Feeding tubes

Question: Which of the following cirrhotic patients can receive nasogastric feeding tube placement (instead of nasojejunal feeding, which is common practice)?

A. 61 M with severe hepatic encephalopathy

B. 48 F with insulin-dependent diabetes mellitus

C. 44 M in the ICU and intubated

D. 51 M with grade II esophageal varices, no recent band ligation


Answer: For patients requiring naso-enteral feeding tube placement, it is common practice to advance the tube into the jejunum, but why?  A meta-analysis found that there is a trend toward fewer aspiration events with NJ (vs NG) feeds, but the difference is negated once you remove one, particularly large study within the analysis.  After all, most aspiration is due to oropharyngeal secretions and not gastric secretions.

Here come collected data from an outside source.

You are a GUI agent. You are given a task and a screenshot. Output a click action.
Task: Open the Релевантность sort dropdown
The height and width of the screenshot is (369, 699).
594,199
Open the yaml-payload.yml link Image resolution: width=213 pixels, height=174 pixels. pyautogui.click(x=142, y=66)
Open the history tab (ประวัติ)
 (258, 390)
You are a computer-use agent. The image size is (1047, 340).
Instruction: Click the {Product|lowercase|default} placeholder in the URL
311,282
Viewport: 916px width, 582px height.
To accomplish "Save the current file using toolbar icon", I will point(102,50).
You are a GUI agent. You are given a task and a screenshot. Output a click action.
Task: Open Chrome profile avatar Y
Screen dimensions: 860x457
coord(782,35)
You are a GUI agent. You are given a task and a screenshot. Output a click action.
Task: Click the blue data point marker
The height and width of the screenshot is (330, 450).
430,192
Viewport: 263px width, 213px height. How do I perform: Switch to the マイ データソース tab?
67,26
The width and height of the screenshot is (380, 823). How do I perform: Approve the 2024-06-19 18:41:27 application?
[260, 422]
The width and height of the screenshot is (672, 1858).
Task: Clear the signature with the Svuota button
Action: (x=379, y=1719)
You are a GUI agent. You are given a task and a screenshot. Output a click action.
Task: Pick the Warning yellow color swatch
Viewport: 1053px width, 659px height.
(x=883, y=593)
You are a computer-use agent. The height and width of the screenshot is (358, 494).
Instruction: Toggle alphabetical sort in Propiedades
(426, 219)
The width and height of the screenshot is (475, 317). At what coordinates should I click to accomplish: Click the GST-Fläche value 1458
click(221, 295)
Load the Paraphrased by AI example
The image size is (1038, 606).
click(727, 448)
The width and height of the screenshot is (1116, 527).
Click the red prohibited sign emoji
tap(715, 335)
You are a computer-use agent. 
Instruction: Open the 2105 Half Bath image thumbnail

So, it is probably safe to feed into the stomach in most cases; that’s what the stomach is there for- to receive food.  However, there are certain circumstances that may be at higher risk for aspiration, and answer choices A through C are good examples.  For patients with severe encephalopathy or who are intubated, prolonged supine positi0ning could facilitate reflux, and aspiration.  Advanced diabetes mellitus, with the possibility of gastroparesis and retained feeds, would be another problematic setup. 

The presence of gastric varices, on the other hand, poses no intrinsic threat to aspiration of gastric contents.  Furthermore, as long as there is no recent variceal band ligation, it is not risky to place a feeding tube if varices are present.  So, I believe patient D should be fed into the stomach.